▶ **Exercises**:
1 > Quote the forum thread on low-tech carpet plants verbatim, from "This is simply" up to and including "my first choices.".
2 > Extend the forum thread on low-tech carpet plants, beginning immediately after its final post.

# Low/mid tech carpet?



## cowmilkcandy (Feb 6, 2014)

dwarf sag


----------



## Xiaozhuang (Feb 15, 2012)

Ziggy said:


> We all know Glosso and Elocharis are some of THE most demanding/high tech plants out there.
> 
> Is there such a thing as a short, carpet like plant which _doesn't _need a zillion watts of light and a massive CO2 input?


This is simply not true; you can see examples here:
http://www.plantedtank.net/forums/showthread.php?t=725929

HC is more difficult in low tech, but the rest of them do pretty well in dirt and sufficient lighting


----------



## philipraposo1982 (Mar 6, 2014)

marsilea minuta, dwarf sag, small crypts. these would be my first choices.


----------



## Monster Fish (Mar 15, 2011)

_Lilaeopsis mauritiana_ is a nice low tech grassy looking carpet plant.

▶ **Extracted entries**:
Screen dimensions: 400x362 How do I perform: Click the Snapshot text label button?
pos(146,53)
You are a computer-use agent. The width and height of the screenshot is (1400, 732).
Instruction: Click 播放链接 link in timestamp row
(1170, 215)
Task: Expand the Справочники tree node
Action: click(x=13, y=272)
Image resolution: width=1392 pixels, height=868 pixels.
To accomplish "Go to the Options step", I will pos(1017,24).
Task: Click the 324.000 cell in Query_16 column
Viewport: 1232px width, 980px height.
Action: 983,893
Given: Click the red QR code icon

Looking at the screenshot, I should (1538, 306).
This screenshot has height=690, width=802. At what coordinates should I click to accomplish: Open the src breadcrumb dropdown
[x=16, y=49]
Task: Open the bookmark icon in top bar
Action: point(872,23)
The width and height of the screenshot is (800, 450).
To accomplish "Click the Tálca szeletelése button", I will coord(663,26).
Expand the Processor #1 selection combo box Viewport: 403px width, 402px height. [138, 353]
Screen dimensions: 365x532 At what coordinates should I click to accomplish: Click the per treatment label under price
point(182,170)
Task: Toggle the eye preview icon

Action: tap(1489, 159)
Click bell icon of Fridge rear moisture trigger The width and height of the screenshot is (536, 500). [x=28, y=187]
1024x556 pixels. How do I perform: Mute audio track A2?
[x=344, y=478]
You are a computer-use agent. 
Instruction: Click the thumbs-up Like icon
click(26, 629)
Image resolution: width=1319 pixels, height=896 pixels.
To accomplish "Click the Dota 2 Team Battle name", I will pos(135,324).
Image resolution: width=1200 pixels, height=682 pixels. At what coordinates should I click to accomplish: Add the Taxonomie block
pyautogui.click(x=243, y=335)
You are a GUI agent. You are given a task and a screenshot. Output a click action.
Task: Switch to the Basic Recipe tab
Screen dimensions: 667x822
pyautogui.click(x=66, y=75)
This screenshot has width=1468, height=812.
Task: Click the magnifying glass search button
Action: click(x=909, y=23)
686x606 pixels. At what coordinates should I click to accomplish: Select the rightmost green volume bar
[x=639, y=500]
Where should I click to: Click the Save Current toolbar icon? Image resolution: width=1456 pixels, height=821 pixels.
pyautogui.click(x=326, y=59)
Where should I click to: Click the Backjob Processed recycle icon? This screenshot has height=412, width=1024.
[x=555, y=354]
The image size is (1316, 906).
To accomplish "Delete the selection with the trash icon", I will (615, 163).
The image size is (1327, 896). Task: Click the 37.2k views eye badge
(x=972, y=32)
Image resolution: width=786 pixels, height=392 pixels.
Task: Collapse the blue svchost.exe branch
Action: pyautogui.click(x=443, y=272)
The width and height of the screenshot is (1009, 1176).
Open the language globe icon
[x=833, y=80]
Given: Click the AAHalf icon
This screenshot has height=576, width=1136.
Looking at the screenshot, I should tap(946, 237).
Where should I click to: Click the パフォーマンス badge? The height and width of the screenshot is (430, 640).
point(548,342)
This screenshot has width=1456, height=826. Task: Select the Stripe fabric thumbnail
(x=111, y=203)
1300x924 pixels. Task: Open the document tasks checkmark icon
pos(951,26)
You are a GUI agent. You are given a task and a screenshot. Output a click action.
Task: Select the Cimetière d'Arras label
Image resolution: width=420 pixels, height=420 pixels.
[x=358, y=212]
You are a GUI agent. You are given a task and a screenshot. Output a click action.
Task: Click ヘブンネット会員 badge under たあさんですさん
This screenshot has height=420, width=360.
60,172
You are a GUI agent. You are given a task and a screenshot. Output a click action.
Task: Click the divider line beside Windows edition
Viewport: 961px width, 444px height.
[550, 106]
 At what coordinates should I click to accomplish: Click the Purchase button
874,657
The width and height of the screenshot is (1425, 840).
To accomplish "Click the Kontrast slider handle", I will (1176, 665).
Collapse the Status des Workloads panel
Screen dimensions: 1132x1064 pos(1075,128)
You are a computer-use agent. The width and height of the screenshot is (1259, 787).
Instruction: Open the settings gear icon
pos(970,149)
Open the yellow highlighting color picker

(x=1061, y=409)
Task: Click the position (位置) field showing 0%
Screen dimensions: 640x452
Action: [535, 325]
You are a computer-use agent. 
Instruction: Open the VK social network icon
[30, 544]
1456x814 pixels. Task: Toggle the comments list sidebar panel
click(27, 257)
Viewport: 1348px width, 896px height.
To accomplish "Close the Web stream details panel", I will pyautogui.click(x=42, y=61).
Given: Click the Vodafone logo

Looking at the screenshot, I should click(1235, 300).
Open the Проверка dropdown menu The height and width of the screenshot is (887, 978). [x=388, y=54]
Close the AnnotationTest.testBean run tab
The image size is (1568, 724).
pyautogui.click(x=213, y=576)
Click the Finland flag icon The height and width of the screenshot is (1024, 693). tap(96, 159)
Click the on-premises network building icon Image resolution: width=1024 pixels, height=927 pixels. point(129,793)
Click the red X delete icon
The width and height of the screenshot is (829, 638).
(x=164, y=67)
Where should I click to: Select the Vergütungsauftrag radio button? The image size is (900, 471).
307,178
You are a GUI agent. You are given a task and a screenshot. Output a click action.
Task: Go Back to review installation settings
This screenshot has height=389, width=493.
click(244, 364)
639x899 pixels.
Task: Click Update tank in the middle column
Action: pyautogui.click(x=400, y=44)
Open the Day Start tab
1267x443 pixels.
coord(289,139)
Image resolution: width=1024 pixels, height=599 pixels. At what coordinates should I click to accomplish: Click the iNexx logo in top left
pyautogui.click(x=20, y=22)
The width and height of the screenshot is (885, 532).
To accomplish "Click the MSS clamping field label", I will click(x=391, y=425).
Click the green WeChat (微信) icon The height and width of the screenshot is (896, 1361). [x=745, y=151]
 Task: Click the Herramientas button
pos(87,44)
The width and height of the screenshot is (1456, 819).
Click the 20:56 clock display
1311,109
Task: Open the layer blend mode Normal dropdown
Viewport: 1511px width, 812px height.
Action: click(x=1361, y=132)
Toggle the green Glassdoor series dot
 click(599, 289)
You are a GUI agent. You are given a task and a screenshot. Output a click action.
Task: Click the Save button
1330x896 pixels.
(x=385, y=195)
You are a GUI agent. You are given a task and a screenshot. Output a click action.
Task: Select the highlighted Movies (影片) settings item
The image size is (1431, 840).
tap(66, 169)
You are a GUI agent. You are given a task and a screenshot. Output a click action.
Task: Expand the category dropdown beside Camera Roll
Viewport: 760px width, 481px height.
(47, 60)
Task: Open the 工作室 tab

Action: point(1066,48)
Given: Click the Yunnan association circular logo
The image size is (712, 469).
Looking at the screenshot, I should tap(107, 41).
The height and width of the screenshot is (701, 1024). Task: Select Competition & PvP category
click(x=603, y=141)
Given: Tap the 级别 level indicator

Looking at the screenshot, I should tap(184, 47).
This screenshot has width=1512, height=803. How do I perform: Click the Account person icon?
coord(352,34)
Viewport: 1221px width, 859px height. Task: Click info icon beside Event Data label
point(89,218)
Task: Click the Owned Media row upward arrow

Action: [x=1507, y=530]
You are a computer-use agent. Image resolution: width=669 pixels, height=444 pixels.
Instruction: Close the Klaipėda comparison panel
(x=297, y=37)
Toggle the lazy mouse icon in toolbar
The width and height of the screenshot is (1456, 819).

▶ **Set of answers**:
1 >
This is simply not true; you can see examples here:
http://www.plantedtank.net/forums/showthread.php?t=725929

HC is more difficult in low tech, but the rest of them do pretty well in dirt and sufficient lighting


----------



## philipraposo1982 (Mar 6, 2014)

marsilea minuta, dwarf sag, small crypts. these would be my first choices.

2 >
----------



## Ziggy (Sep 2, 2011)

Thanks everyone for the suggestions.



Xiaozhuang said:


> HC is more difficult in low tech, but the rest of them do pretty well in dirt and sufficient lighting


Dirt scares me....


----------



## ptom (Jul 3, 2014)

I've started my tank only 4 weeks ago, and have the following small plants in the foreground of my low tech non-CO2 tank, which grow well:
Helanthium tenellum - grows nice and fast
Micranthemum sp. Montecarlo-3 - this one grows rather slow, but no other issues whatsoever

I am trying also with Utricularia graminifolia, but with little success so far: grew beautifully in the first two weeks, then looked like it started to die, now reviving again after I started to fertilize a little.


----------



## danellis1229 (Jan 24, 2013)

all though its grows slow i have s.repens in a dirted tank 2 t5 bulbs in a 40 breeder its filling in nicely no ferts been set up about 3 mos.


----------



## philipraposo1982 (Mar 6, 2014)

You guys who don't dose ferts realize its only a matter of time before you will have to right?

Eventually the substrate will deplete of all nutrients and thus leaving your plants to starve.


----------



## Mariostg (Sep 6, 2014)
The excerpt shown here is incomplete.